PROBLEM: Restate word for word the entries below, starting at the line with "Task: Click the red funnel icon in ribbon" and ending at the line with "Given: Click the". Keep both end lines and omit the pictures.

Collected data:
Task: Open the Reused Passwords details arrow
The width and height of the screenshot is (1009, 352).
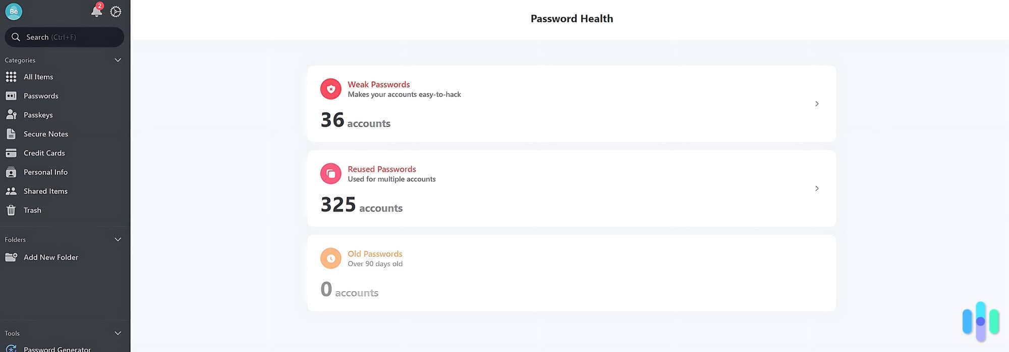Action: tap(817, 188)
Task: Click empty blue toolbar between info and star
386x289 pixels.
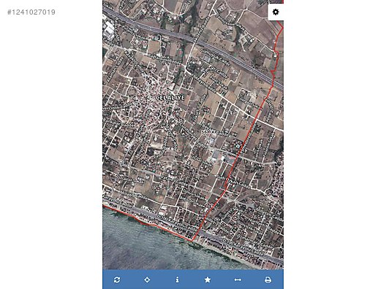Action: click(x=192, y=280)
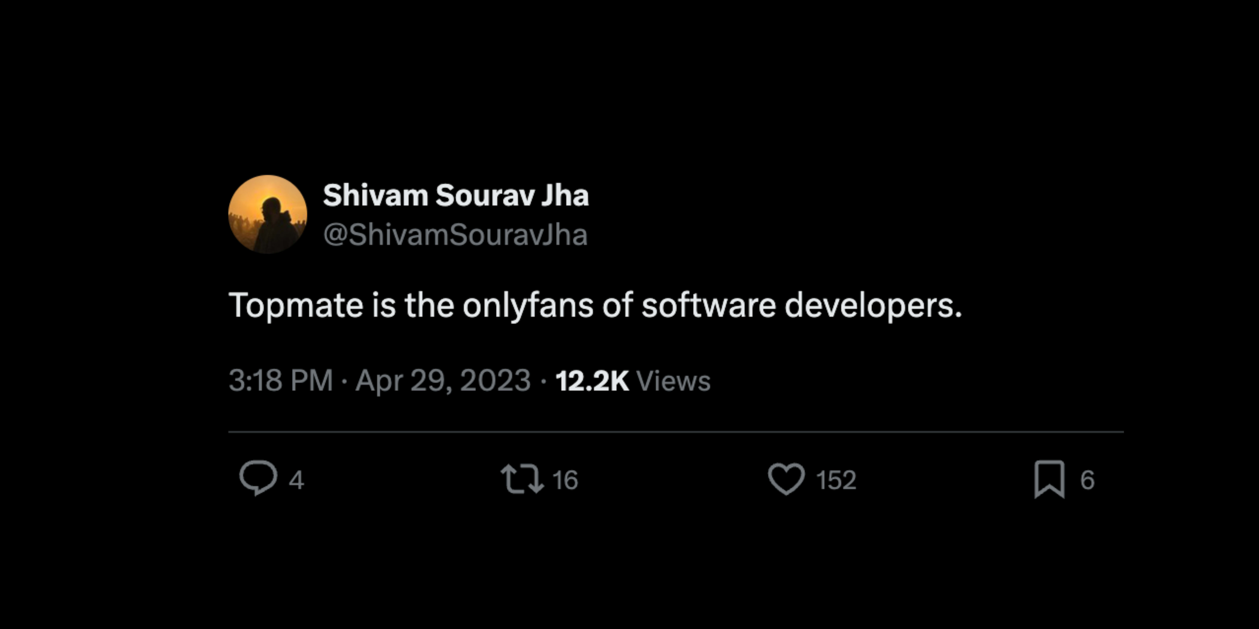Select the Apr 29, 2023 date

[x=443, y=380]

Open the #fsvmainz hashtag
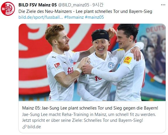(x=74, y=17)
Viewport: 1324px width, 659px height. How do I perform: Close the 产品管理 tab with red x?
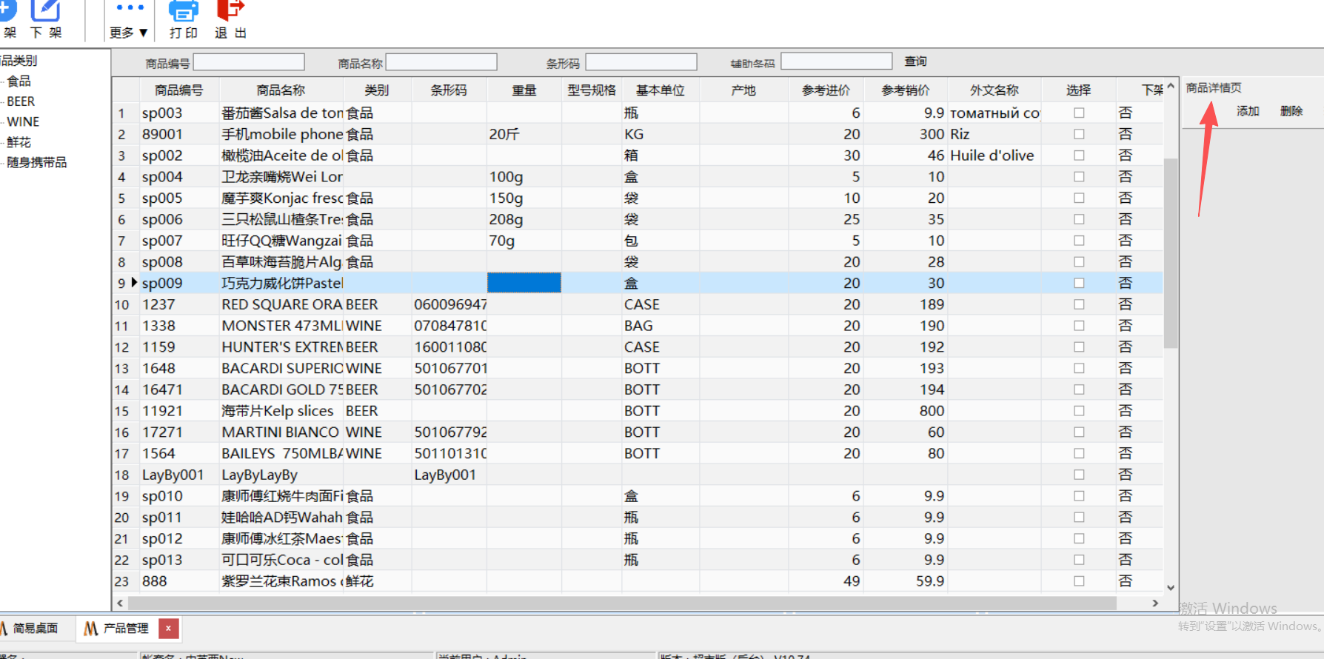pos(168,629)
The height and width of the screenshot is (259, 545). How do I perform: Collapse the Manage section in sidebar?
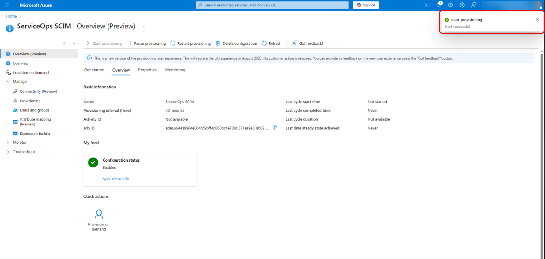tap(8, 82)
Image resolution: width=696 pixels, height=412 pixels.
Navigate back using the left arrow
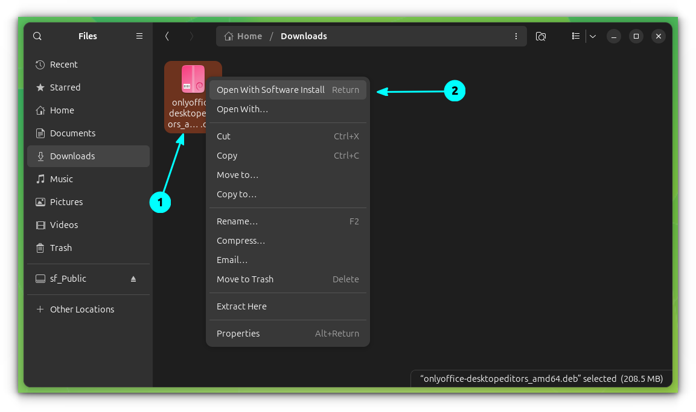pyautogui.click(x=167, y=36)
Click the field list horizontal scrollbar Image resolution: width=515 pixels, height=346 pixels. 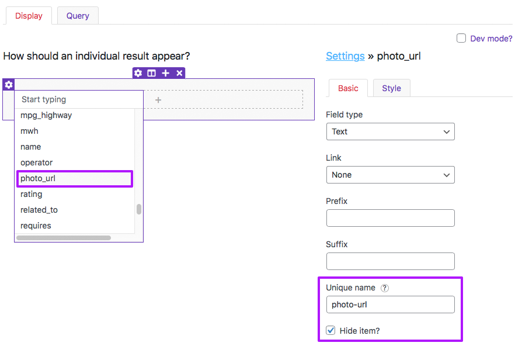64,238
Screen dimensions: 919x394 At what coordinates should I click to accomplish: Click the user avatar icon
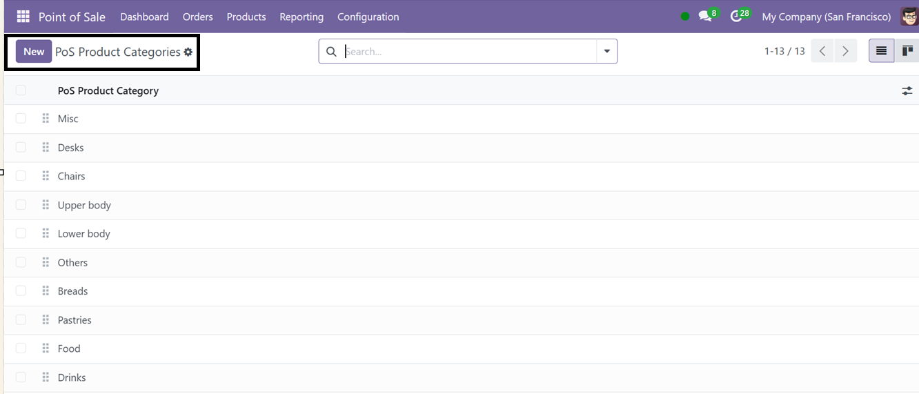click(x=910, y=17)
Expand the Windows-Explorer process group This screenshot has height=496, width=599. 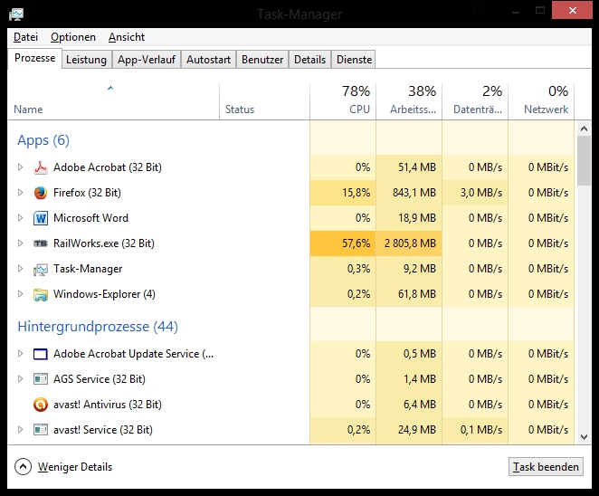[21, 294]
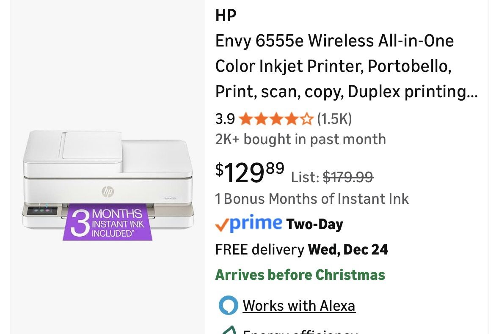Open the 1.5K customer reviews link
This screenshot has width=499, height=334.
pyautogui.click(x=334, y=119)
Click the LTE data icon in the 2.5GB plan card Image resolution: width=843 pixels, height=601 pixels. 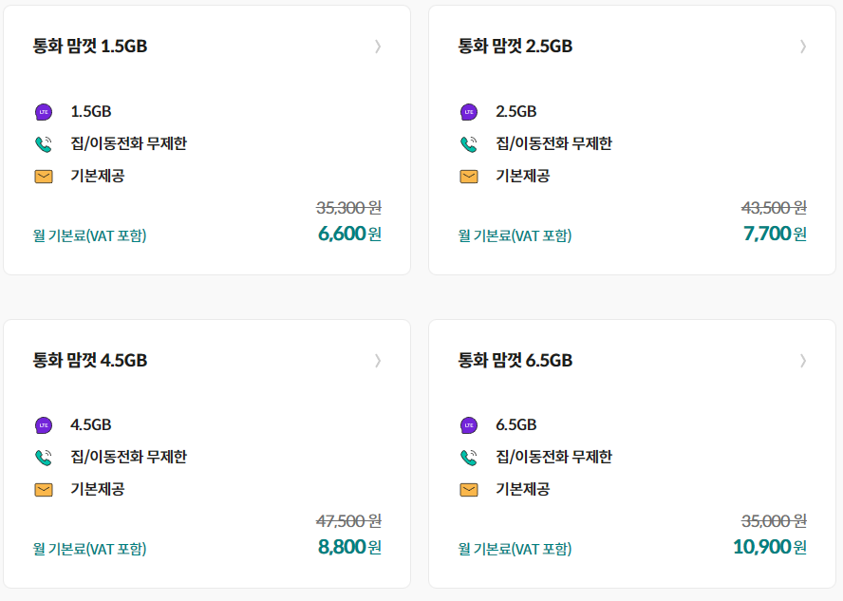(x=469, y=112)
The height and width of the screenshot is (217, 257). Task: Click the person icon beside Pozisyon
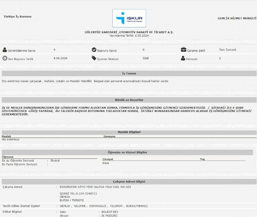click(183, 58)
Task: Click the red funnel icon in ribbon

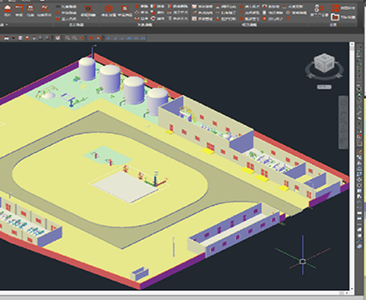Action: click(288, 18)
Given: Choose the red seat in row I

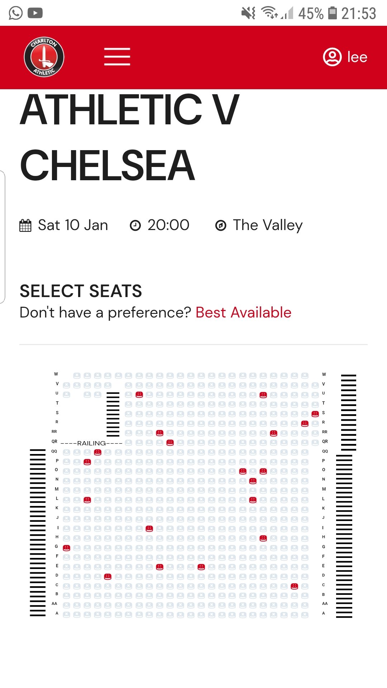Looking at the screenshot, I should (x=149, y=529).
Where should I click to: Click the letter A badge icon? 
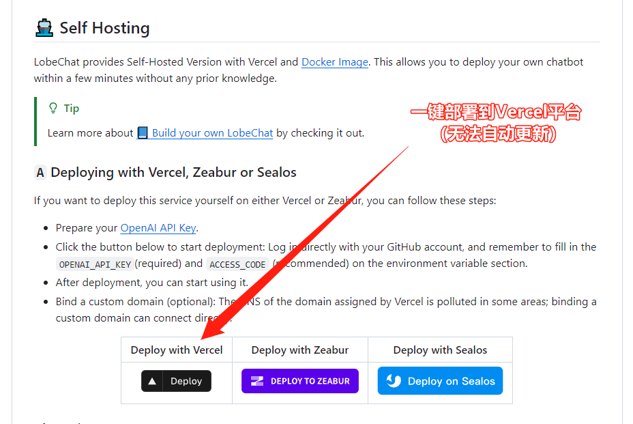[x=40, y=173]
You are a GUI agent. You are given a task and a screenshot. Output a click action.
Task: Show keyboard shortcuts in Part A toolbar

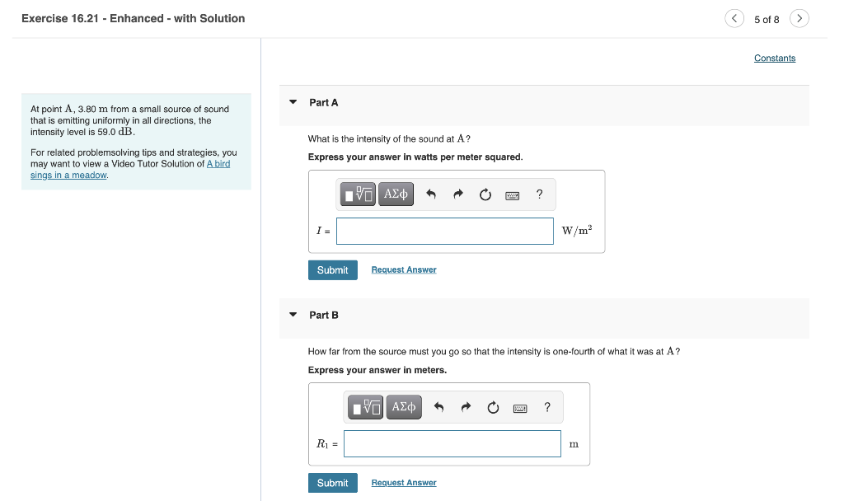pos(513,195)
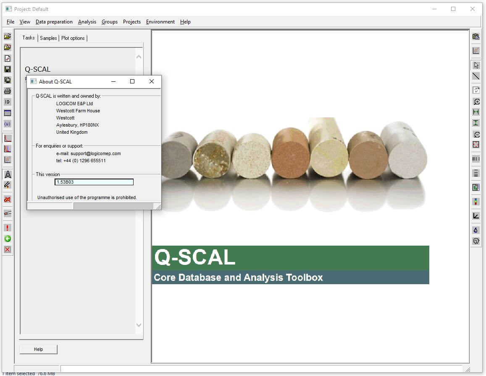Viewport: 486px width, 376px height.
Task: Click the paste clipboard icon
Action: pyautogui.click(x=476, y=36)
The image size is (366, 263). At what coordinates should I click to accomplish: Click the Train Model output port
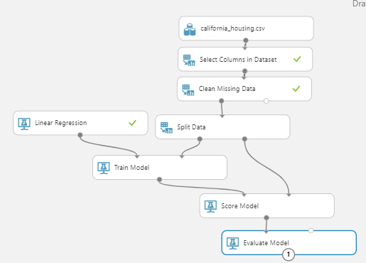tap(159, 179)
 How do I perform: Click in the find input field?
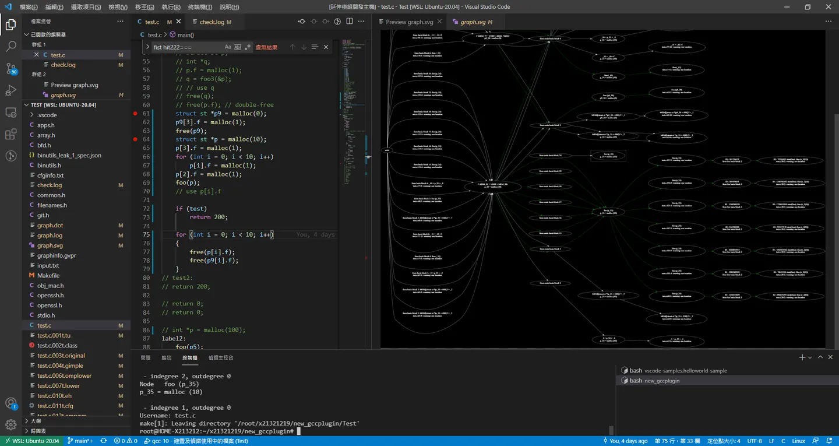click(187, 47)
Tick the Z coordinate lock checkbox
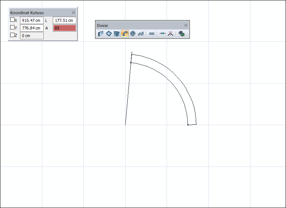 click(x=12, y=35)
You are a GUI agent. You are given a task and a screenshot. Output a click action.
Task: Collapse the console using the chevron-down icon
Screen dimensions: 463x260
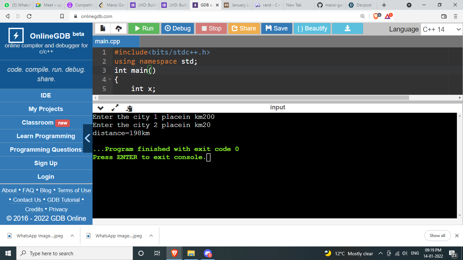pyautogui.click(x=101, y=108)
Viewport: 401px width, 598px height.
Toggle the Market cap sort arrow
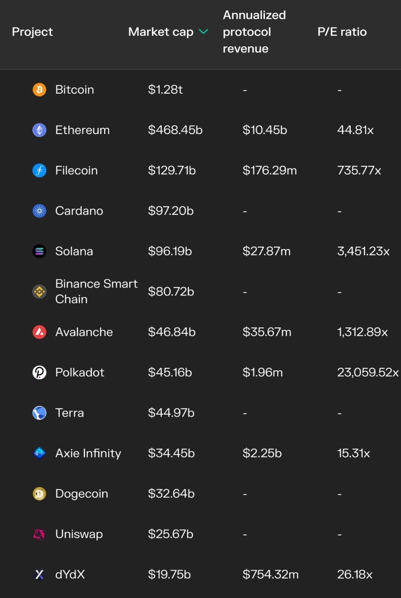click(203, 32)
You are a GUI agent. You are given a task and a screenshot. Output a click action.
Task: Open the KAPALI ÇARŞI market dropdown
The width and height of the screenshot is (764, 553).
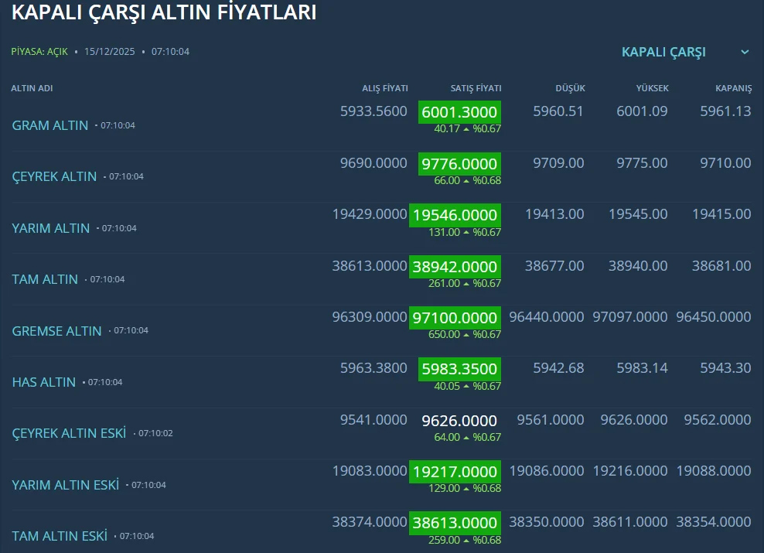(663, 52)
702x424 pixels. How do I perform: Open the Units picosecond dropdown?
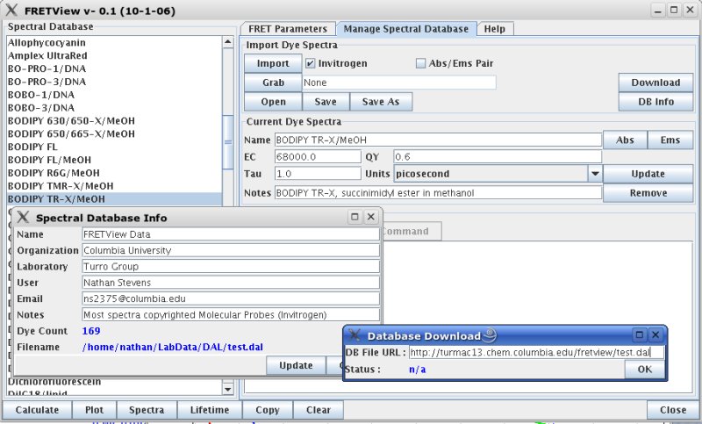(x=594, y=174)
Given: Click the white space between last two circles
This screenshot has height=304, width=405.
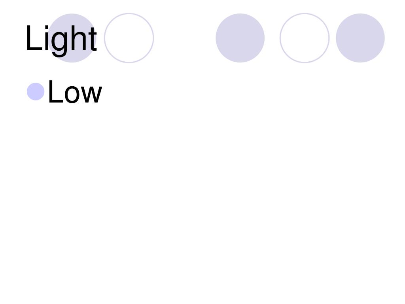Looking at the screenshot, I should click(x=333, y=38).
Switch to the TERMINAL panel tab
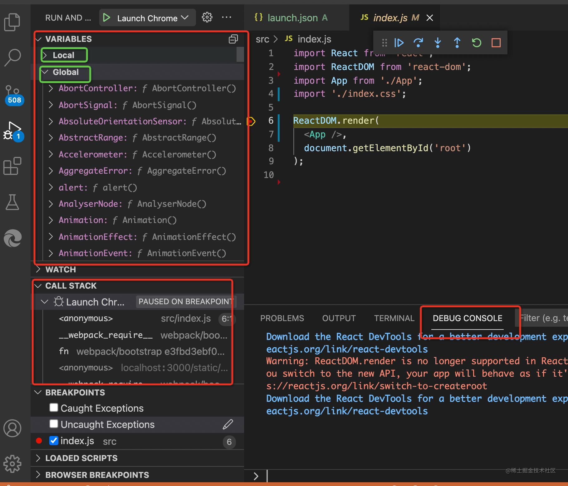This screenshot has height=486, width=568. click(x=394, y=318)
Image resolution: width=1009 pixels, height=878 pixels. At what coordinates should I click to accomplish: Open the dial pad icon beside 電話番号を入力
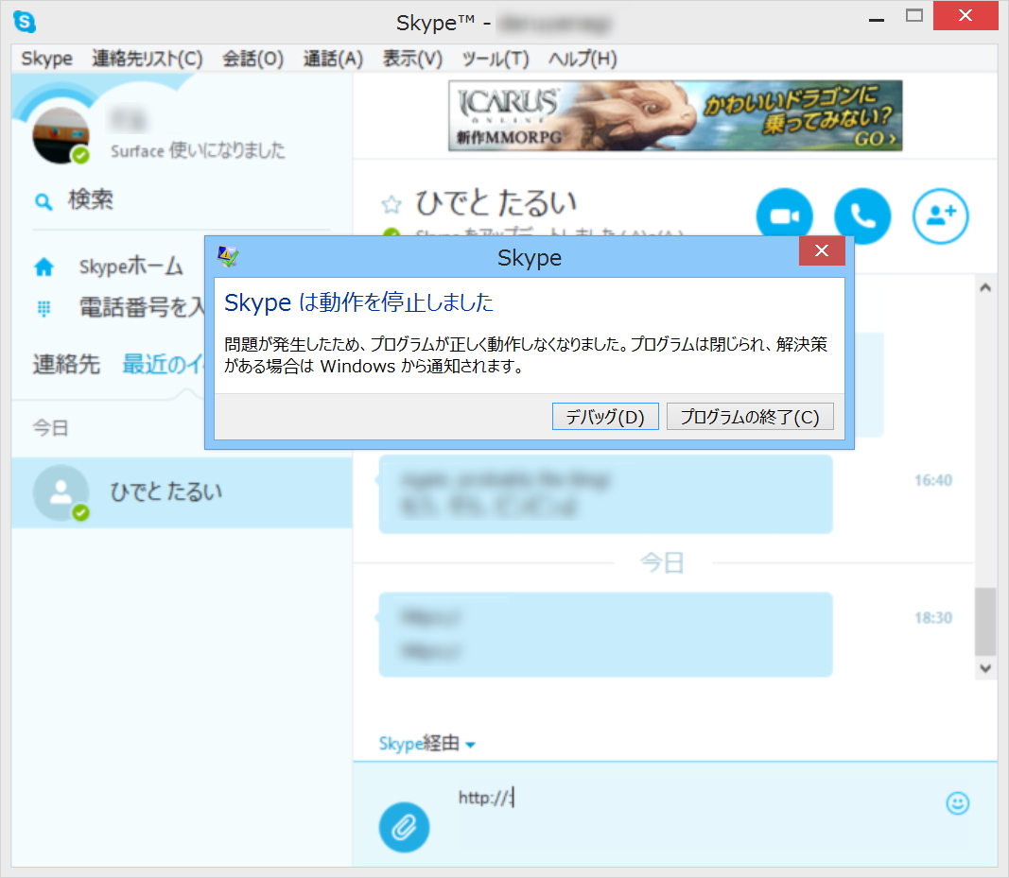pyautogui.click(x=43, y=308)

RESPONSE BOX:
Task: Click the red funnel icon in ribbon

Action: click(288, 18)
Given: Choose the red seat in row I

Looking at the screenshot, I should (x=149, y=529).
Where should I click to: Click the letter A badge icon? 
[x=40, y=173]
You are a GUI agent. You are given a task and a screenshot. Output a click action.
Task: Show keyboard shortcuts in Part A toolbar

pos(513,195)
Viewport: 486px width, 376px height.
Task: Click the paste clipboard icon
Action: pyautogui.click(x=476, y=36)
The image size is (366, 263). At what coordinates should I click to accomplish: Click the Train Model output port
tap(159, 179)
 How do I perform: Click in the find input field?
click(187, 47)
Tick the Z coordinate lock checkbox
 click(x=12, y=35)
You are a GUI agent. You are given a task and a screenshot. Output a click action.
Task: Collapse the console using the chevron-down icon
Screen dimensions: 463x260
pyautogui.click(x=101, y=108)
Viewport: 401px width, 598px height.
Toggle the Market cap sort arrow
click(203, 32)
You are a GUI agent. You are given a task and a screenshot. Output a click action.
Task: Open the KAPALI ÇARŞI market dropdown
The width and height of the screenshot is (764, 553).
(663, 52)
702x424 pixels. How do I perform: Open the Units picosecond dropdown?
(x=594, y=174)
Given: Click the white space between last two circles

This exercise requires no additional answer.